Valverde estaba solo porque el Astana había endurecido la carrera desde el primer kilómetro, porque su equipo, el Caisse d'Épasgne, se había pasado el día persiguiendo por las Alpujarras, arriba y abajo por barrancos y veredas, entre vides raquíticas, bajo un sol deslumbrador. "Qué suplicio", gritó David Arroyo, uno de los chicos de Valverde en la meta. "Qué día nos han dado". Y luego, averías. Y una fuga de seis, una fuga táctica, en la que debería haber estado uno del equipo, en la que era primordial figurar por lo que pudiera pasar, y en la que no estaba. Y Valverde estaba solo al final porque el tremendo Vinokúrov le había atacado dos veces, y en las dos le había dejado temblando. La primera, subiendo Monachil, un puerto corto pero de rampas durísimas. Abrió hueco Vinokúrov -y ya llevaba por delante a Kashechkin, su estratega personal-, y Valverde y Sastre, que aún aguantaba, tuvieron que utilizar toda su energía física, toda su fuerza mental, para resistir, para no hundirse. Y Valverde, todo lo que le quedaba para alcanzarlos al comienzo del descenso, para evitar que entre los dos kazajos, y Marchante, que también se había ido antes, le machacaran definitivamente en el descenso, largo, ancho, y en el llano, donde todo sería cuestión de fuerzas y de compañía. Se lanzó a tumba abierta Valverde, que ni tiempo tuvo para abrocharse el maillot, abierto hasta el ombligo, síntoma de fatiga, y alcanzó al grupo, vio su rueda, estuvo con ellos. Y suspiró. E inmediatamente, maldijo. Porque entonces llegó el segundo ataque de Vinokúrov, el definitivo. El que le llevó hasta el liderato de la Vuelta.

**Material proporcionado:**
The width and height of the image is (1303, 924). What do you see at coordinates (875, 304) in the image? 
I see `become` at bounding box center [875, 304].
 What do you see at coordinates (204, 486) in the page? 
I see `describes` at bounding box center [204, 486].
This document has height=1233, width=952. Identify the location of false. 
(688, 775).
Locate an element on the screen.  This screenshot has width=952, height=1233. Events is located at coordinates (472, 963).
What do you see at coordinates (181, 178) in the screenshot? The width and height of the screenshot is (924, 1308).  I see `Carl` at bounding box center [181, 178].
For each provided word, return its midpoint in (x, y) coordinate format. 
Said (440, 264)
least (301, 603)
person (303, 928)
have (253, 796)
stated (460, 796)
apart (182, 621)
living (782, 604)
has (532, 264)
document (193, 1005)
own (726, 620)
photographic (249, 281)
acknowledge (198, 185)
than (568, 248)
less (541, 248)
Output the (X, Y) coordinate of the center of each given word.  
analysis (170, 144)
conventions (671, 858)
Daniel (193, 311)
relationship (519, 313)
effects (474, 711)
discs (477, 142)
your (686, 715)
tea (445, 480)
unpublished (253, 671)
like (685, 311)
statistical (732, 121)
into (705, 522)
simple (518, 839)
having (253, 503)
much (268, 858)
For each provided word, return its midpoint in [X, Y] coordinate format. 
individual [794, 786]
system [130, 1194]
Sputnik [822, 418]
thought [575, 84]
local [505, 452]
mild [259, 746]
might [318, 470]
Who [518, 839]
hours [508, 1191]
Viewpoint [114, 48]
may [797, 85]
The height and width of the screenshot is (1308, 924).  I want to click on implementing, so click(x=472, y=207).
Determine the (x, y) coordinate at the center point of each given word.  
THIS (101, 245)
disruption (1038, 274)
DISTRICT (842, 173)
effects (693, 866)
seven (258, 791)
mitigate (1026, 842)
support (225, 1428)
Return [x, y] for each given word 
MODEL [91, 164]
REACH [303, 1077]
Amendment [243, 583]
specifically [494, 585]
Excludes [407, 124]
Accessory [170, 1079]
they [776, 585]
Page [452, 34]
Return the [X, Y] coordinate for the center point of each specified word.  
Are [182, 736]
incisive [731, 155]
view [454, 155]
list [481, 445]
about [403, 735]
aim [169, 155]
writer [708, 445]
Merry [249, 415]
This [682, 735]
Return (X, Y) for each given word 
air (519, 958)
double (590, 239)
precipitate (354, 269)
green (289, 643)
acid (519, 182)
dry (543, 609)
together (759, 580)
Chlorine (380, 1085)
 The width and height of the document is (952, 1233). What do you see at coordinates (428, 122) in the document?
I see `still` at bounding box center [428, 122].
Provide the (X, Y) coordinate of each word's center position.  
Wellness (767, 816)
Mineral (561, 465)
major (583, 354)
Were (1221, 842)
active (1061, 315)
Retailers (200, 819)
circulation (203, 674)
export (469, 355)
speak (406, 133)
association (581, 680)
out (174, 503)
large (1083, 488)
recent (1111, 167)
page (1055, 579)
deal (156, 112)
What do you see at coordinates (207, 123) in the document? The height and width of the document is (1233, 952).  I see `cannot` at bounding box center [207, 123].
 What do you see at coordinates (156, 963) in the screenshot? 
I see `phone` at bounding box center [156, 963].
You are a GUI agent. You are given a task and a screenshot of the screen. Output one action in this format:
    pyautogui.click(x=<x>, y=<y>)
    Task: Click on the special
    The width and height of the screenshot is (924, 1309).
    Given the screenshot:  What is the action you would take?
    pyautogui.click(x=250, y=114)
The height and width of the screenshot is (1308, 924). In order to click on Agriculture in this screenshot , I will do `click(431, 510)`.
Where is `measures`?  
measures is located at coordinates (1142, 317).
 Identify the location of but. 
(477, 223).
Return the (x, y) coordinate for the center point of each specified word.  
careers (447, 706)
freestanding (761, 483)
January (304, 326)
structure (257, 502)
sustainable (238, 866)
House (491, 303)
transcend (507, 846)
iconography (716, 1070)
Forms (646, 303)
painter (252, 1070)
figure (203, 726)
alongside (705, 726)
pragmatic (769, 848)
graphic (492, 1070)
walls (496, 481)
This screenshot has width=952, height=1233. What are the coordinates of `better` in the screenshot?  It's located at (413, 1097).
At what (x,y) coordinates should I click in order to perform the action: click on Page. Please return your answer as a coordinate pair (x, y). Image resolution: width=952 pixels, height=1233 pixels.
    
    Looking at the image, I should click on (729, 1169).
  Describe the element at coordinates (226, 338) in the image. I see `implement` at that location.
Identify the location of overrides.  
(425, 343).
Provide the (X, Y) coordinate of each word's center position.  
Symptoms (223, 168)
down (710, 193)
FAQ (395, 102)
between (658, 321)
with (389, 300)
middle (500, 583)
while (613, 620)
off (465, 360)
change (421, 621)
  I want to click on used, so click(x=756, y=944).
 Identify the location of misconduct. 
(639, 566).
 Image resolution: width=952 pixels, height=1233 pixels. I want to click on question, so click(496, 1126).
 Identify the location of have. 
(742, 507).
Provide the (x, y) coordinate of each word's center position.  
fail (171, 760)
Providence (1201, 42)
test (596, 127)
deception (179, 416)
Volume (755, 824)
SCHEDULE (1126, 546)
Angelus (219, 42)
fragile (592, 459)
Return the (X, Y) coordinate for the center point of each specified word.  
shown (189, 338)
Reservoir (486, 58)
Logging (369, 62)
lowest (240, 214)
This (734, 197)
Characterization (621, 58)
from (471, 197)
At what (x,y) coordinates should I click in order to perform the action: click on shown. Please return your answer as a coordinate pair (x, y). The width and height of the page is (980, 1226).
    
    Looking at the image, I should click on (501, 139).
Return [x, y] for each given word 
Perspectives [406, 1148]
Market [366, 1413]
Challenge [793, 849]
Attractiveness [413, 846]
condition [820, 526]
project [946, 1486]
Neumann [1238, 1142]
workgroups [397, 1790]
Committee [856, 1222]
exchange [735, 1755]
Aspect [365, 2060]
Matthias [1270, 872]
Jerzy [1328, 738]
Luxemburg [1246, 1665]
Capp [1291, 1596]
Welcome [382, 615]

**Detalles del ejercicio:**
Responde a estas preguntas según el fragmento sobre la etapa de la Vuelta:
1. ¿Cuál era el equipo de Valverde?
2. ¿Quién gritó "Qué suplicio" en la meta?
3. ¿Qué puerto subían cuando Vinokúrov atacó por primera vez?

**Resultado de la tarea:**
1. El Caisse d'Épasgne.
2. David Arroyo.
3. Monachil.